*Task statement:*
All of the records below need to be returned exactly.

*Available data:*
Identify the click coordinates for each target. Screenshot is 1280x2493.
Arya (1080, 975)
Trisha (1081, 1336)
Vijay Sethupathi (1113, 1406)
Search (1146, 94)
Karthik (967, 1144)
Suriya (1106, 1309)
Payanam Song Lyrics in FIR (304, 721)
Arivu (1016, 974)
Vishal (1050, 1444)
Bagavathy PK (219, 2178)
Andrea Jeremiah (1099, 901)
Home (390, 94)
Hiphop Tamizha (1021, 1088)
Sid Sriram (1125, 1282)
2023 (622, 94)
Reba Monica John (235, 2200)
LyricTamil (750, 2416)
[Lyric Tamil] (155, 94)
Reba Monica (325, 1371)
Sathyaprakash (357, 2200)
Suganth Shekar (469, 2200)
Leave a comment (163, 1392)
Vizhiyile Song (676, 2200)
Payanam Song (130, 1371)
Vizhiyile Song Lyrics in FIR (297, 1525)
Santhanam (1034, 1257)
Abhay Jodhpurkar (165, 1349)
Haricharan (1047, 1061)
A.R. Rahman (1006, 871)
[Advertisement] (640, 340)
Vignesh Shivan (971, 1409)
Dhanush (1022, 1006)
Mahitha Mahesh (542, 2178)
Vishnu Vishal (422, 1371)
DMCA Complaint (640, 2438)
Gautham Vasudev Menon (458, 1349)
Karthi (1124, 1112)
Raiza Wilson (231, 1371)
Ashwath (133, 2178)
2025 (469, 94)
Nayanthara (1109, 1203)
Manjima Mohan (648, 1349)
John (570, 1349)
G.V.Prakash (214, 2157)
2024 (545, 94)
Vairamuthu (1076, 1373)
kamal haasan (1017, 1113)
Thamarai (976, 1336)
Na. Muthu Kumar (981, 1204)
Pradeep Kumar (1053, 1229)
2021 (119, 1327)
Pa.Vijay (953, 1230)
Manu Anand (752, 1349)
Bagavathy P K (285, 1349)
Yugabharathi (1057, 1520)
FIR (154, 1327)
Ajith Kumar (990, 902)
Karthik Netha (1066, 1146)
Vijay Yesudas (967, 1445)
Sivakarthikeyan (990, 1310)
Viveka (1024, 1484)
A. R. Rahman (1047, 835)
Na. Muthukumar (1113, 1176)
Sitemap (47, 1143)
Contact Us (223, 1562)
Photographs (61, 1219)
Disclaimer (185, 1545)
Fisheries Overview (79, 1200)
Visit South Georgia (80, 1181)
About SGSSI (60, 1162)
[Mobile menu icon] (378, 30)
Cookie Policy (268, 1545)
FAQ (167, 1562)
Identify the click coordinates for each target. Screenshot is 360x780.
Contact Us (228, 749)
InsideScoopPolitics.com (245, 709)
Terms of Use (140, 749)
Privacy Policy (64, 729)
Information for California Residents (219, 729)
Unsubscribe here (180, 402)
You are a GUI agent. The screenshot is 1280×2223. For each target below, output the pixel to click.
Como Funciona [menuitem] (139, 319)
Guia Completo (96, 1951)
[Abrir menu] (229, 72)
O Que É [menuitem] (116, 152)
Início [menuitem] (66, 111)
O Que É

*Response below:*
Identify the click coordinates for each target. Screenshot is 1280x2493.
Arya (1080, 975)
Trisha (1081, 1336)
Vijay Sethupathi (1113, 1406)
Search (1146, 94)
Karthik (967, 1144)
Suriya (1106, 1309)
Payanam Song Lyrics in FIR (304, 721)
Arivu (1016, 974)
Vishal (1050, 1444)
Bagavathy PK (219, 2178)
Andrea Jeremiah (1099, 901)
Home (390, 94)
Hiphop Tamizha (1021, 1088)
Sid Sriram (1125, 1282)
2023 (622, 94)
Reba Monica John (235, 2200)
LyricTamil (750, 2416)
[Lyric Tamil] (155, 94)
Reba Monica (325, 1371)
Sathyaprakash (357, 2200)
Suganth Shekar (469, 2200)
Leave a comment (163, 1392)
Vizhiyile Song (676, 2200)
Payanam Song (130, 1371)
Vizhiyile Song Lyrics in FIR (297, 1525)
Santhanam (1034, 1257)
Abhay Jodhpurkar (165, 1349)
Haricharan (1047, 1061)
A.R. Rahman (1006, 871)
[Advertisement] (640, 340)
Vignesh Shivan (971, 1409)
Dhanush (1022, 1006)
Mahitha Mahesh (542, 2178)
Vishnu Vishal (422, 1371)
DMCA Complaint (640, 2438)
Gautham Vasudev Menon (458, 1349)
Karthi (1124, 1112)
Raiza Wilson (231, 1371)
Ashwath (133, 2178)
2025 (469, 94)
Nayanthara (1109, 1203)
Manjima Mohan (648, 1349)
John (570, 1349)
G.V.Prakash (214, 2157)
2024 (545, 94)
Vairamuthu (1076, 1373)
kamal haasan (1017, 1113)
Thamarai (976, 1336)
Na. Muthu Kumar (981, 1204)
Pradeep Kumar (1053, 1229)
2021 (119, 1327)
Pa.Vijay (953, 1230)
Manu Anand (752, 1349)
Bagavathy P K (285, 1349)
Yugabharathi (1057, 1520)
FIR (154, 1327)
Ajith Kumar (990, 902)
Karthik Netha (1066, 1146)
Vijay Yesudas (967, 1445)
Sivakarthikeyan (990, 1310)
Viveka (1024, 1484)
A. R. Rahman (1047, 835)
Na. Muthukumar (1113, 1176)
Sitemap (47, 1143)
Contact Us (223, 1562)
Photographs (61, 1219)
Disclaimer (185, 1545)
Fisheries Overview (79, 1200)
Visit South Georgia (80, 1181)
About SGSSI (60, 1162)
[Mobile menu icon] (378, 30)
Cookie Policy (268, 1545)
FAQ (167, 1562)
Identify the click coordinates for each target. Screenshot is 360x780.
Contact Us (228, 749)
InsideScoopPolitics.com (245, 709)
Terms of Use (140, 749)
Privacy Policy (64, 729)
Information for California Residents (219, 729)
Unsubscribe here (180, 402)
You are a GUI agent. The screenshot is 1280×2223. For each target below, output the pixel to click.
Como Funciona [menuitem] (139, 319)
Guia Completo (96, 1951)
[Abrir menu] (229, 72)
O Que É [menuitem] (116, 152)
Início [menuitem] (66, 111)
O Que É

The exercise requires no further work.